August 6th, 2008 is one of the most memorable days of my life. When I was younger, I never thought I could become so passionate, so quickly, about something as I did that day. The process of getting my SCUBA certification certainly was not easy. In fact, I practically failed the exam. I did, however, excel in the pool training, which impressed the instructors. I was also the youngest in the class and felt awkward and unsure as to whether getting certified in January would be worth it. Going SCUBA diving in a quarry in the middle of January did not sound too appealing.
Six months later I was in Baja California, the small peninsula off of Mexico below California, forming the Sea of Cortez between itself and Mexico’s mainland. This trip, part of an organization called Broadreach, placed me with a group of nine strangers for a three-week SCUBA excursion in the Sea of Cortez. Once with the group, I felt as awkward and unusual as ever, even more so than with my first certification class. My new group members enchanted me with their stories about amazing dives in far away waters like Útila, Roatán, and the Great Barrier Reef. All I had to talk about was training in a pool and getting certified in a man-made lake in Florida. Needless to say, I felt a little insecure diving with them for the first time in six months. Surprisingly, I managed to remember how to set up my air tank, regulator, and buoyancy control device and I plunged into the deep, clear Sea of Cortez.

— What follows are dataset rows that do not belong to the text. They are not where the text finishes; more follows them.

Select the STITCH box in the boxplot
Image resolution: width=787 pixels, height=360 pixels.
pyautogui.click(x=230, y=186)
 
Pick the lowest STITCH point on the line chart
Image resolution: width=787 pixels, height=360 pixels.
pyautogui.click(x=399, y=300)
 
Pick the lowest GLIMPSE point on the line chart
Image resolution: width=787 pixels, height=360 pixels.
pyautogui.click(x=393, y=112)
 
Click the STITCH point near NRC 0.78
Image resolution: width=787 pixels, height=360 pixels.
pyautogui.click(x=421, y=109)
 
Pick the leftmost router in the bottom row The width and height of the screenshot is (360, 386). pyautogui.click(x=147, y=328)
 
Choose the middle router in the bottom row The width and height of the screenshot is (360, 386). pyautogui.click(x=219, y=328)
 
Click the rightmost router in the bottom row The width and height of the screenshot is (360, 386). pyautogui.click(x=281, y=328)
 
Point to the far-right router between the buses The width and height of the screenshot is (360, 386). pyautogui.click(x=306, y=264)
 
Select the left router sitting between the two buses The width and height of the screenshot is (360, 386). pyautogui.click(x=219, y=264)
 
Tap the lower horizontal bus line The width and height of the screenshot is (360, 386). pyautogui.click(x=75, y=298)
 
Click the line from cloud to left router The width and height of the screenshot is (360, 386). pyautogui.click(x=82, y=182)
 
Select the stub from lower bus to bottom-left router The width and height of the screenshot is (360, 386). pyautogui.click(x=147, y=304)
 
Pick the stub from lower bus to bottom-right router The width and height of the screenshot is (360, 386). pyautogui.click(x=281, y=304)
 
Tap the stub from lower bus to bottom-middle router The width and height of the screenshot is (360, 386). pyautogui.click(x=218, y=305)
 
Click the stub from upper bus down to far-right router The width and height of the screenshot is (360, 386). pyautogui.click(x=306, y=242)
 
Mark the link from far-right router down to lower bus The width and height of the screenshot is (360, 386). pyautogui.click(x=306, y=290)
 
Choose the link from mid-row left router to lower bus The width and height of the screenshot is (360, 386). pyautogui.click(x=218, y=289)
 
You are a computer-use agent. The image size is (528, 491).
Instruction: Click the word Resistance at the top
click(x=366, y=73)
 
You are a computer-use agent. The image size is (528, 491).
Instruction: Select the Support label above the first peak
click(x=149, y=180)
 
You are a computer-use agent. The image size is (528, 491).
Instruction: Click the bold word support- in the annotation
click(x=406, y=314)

It is hard to imagine that just five days later, I had become great friends with those nine strangers. In five days I had logged over ten dives, eaten a clam caught while snorkeling, and swam with seals. On that fifth day, something unexpected happened. It was our last day living on the uninhabited island that we had been calling home. We woke up early and set out for the city of La Paz, our newest destination. We all felt jittery as we ate breakfast, thanks to the title we had bestowed upon the day—Whale Shark Wednesday. Their dazzling blue spots and their lengths of up to 60 feet can identify whale sharks, the largest living species of fish. Our dive master, Chabello, had told us that finding whale sharks was a difficult and long process, which we shouldn’t get too excited about, as it was unlikely. We did not listen to him. Instead, we sat at the bow of our boat sporting goggles, snorkels, and fins. We were prepared to jump into the water at any sight of the large blue shadow that we all hoped to find.
Searching for whale sharks is unquestionably difficult. These majestic animals happen to be very elusive and solitary. However, none of us thought it would take as long as it did. Many of us had even fallen asleep while basking in the intense sun that beamed onto our bow. In an instant, we were awoken and told to jump into the water as silently as possible. As I grabbed my gear and plunged into the clear blue water, excitement flowed through me. After swimming as quickly and quietly as humanly possible, I came face to face with a 12-foot long whale shark. This beast that we had been obsessing over and had even dedicated our own holiday to, was the most majestic thing I had ever laid eyes on. Its blue spotted skin was perfectly complimented by the blue water and the sunlight streaming through. As the shark slowly moved its caudal fin back and forth, we followed suit, swimming side by side with this large and very misunderstood creature. It was in this moment that I realized that this was what I wanted to do for the rest of my life.
Being less than a foot away from a 12-foot shark may seem terrifying, but in that moment, I was completely at ease. In fact, it was not simply the shark. I was completely at ease with every living thing in the Sea of Cortez. I wanted to dive every day, to see every urchin, moray eel, and sea lion that I possibly could. I realized that swimming in a man-made lake in the middle of January was completely worth every second and every shiver I made. I realized that I would never stop learning about the ocean and its inhabitants, that I would never stop diving. And since August 6th, 2008, I never have.